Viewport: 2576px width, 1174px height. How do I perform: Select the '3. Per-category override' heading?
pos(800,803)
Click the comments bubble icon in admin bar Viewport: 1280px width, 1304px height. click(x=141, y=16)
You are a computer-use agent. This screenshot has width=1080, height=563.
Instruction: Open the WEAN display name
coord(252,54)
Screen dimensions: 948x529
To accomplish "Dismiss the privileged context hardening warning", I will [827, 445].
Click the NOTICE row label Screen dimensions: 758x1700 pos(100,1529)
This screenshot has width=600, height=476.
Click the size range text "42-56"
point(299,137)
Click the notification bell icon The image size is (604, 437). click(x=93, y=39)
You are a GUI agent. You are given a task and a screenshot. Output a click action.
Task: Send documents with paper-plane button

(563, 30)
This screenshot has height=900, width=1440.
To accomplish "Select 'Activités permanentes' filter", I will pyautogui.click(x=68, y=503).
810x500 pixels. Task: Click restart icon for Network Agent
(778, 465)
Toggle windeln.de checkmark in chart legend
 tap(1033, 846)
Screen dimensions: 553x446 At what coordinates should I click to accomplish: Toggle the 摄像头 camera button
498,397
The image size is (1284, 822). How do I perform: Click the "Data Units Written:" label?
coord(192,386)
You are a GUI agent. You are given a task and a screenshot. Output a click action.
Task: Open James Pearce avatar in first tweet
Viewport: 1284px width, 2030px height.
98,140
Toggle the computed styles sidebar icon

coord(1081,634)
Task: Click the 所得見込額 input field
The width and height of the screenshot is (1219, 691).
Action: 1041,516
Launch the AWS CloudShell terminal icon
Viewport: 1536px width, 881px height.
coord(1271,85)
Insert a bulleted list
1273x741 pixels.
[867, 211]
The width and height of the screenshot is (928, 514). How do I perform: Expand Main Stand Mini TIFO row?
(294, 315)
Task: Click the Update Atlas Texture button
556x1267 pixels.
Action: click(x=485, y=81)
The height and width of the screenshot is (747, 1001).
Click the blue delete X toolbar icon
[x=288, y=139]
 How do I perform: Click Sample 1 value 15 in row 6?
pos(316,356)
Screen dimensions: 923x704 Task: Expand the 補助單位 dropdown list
______________________________
All of the material should be given again, character for character.

◆ WRITTEN REPLY
Viewport: 2576px width, 1174px height. How do I perform: Select the '3. Per-category override' heading?
pos(800,803)
Click the comments bubble icon in admin bar Viewport: 1280px width, 1304px height. click(x=141, y=16)
You are a computer-use agent. This screenshot has width=1080, height=563.
Instruction: Open the WEAN display name
coord(252,54)
Screen dimensions: 948x529
To accomplish "Dismiss the privileged context hardening warning", I will [827, 445].
Click the NOTICE row label Screen dimensions: 758x1700 pos(100,1529)
This screenshot has width=600, height=476.
Click the size range text "42-56"
point(299,137)
Click the notification bell icon The image size is (604, 437). click(x=93, y=39)
You are a GUI agent. You are given a task and a screenshot. Output a click action.
Task: Send documents with paper-plane button

(563, 30)
This screenshot has height=900, width=1440.
To accomplish "Select 'Activités permanentes' filter", I will pyautogui.click(x=68, y=503).
810x500 pixels. Task: Click restart icon for Network Agent
(778, 465)
Toggle windeln.de checkmark in chart legend
 tap(1033, 846)
Screen dimensions: 553x446 At what coordinates should I click to accomplish: Toggle the 摄像头 camera button
498,397
The image size is (1284, 822). How do I perform: Click the "Data Units Written:" label?
coord(192,386)
You are a GUI agent. You are given a task and a screenshot. Output a click action.
Task: Open James Pearce avatar in first tweet
Viewport: 1284px width, 2030px height.
98,140
Toggle the computed styles sidebar icon

coord(1081,634)
Task: Click the 所得見込額 input field
The width and height of the screenshot is (1219, 691).
Action: 1041,516
Launch the AWS CloudShell terminal icon
Viewport: 1536px width, 881px height.
coord(1271,85)
Insert a bulleted list
1273x741 pixels.
[867, 211]
The width and height of the screenshot is (928, 514). How do I perform: Expand Main Stand Mini TIFO row?
(294, 315)
Task: Click the Update Atlas Texture button
556x1267 pixels.
Action: click(x=485, y=81)
The height and width of the screenshot is (747, 1001).
Click the blue delete X toolbar icon
[x=288, y=139]
 How do I perform: Click Sample 1 value 15 in row 6?
pos(316,356)
Screen dimensions: 923x704 Task: Expand the 補助單位 dropdown list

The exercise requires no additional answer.